1) is passaggio set in stone or does it vary somewhat within a given fach? (for example, could a dramatic tenor transition at D4 and G4 as opposed to C#4 and F#4?)
2) the Verdi baritone is higher than the dramatic baritone, but more dramatic than a lyric baritone, so would they transition at Bb3 and Eb4 like a dramatic baritone or B3 abd E4 like a lyric baritone (I would assume the former, since the mechanism is more similar to a dramatic baritone)?
3) there isn't a lot of information about soprano passaggio. maybe it would look something like:
- F4 and F5: dramatic soprano
- F#4 and F#5: spinto soprano, full lyric soprano and dramatic coloratura soprano
- G4 and G5: light lyric soprano, lyric coloratura soprano and soubrette
4) if you have the passaggio of a dramatic fach but are a young singer (ex: a 22 year old woman with passagio at Eb4 and Eb5 like a dramatic mezzo), are you better of singing lyric rep? dramatic rep? going a notch lower? (ie, dramatic baritone singing bass-baritone, dramatic mezzo singing contralto, etc) 
5) can anyone recommend any legit sources on this? my only source is:
http://www.singwise.com/cgi-bin/main.pl?section=articles&doc=DeterminingVocalFach&page=2


----------



## MoonlightSonata (Mar 29, 2014)

Wikipedia has a good article: http://en.wikipedia.org/wiki/Passaggio


----------



## Bellinilover (Jul 24, 2013)

I've read several books on singing and can tell you that the passaggio is definitely _not_ set in stone.

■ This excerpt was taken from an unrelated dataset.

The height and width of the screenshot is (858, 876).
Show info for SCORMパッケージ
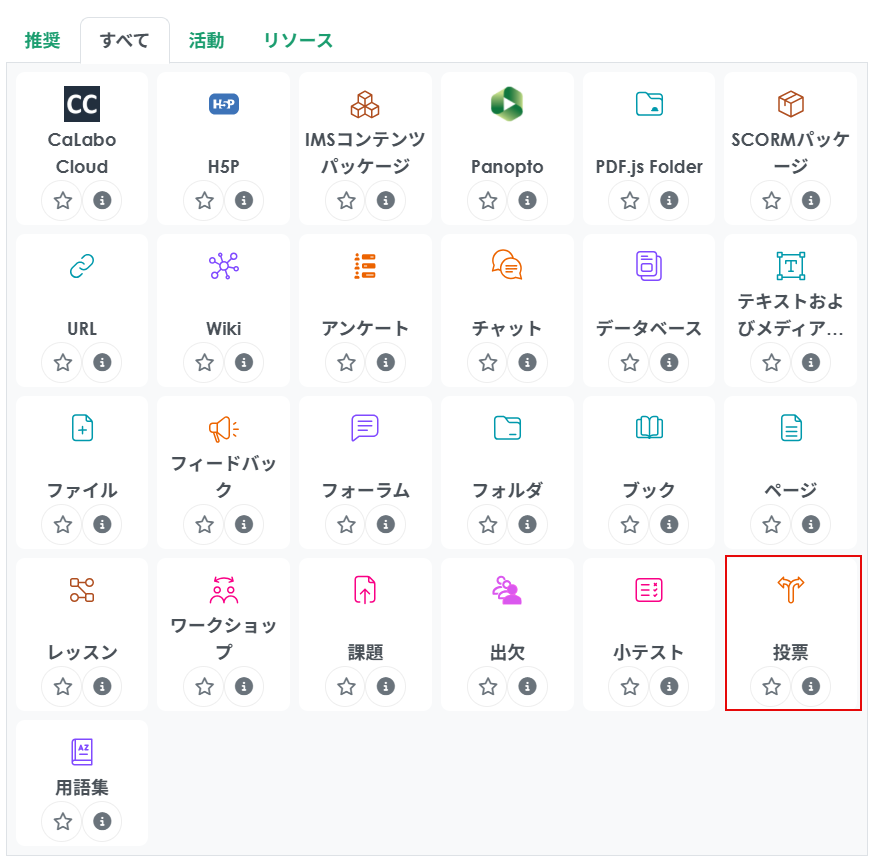[x=811, y=200]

My understanding is that it varies from Fach to Fach, and even from person to person.


----------



## Woodduck (Mar 17, 2014)

Bellinilover said:


> I've read several books on singing and can tell you that the passaggio is definitely _not_ set in stone. My understanding is that it varies from Fach to Fach, and even from person to person.


Considering the physiological variability of the human body and the corresponding variety of vocal ranges and timbres, how could the passaggio occur on the same notes for everyone?


----------



## Couac Addict (Oct 16, 2013)

I thought it was one of those manically depressed clowns from Pagliacci.


----------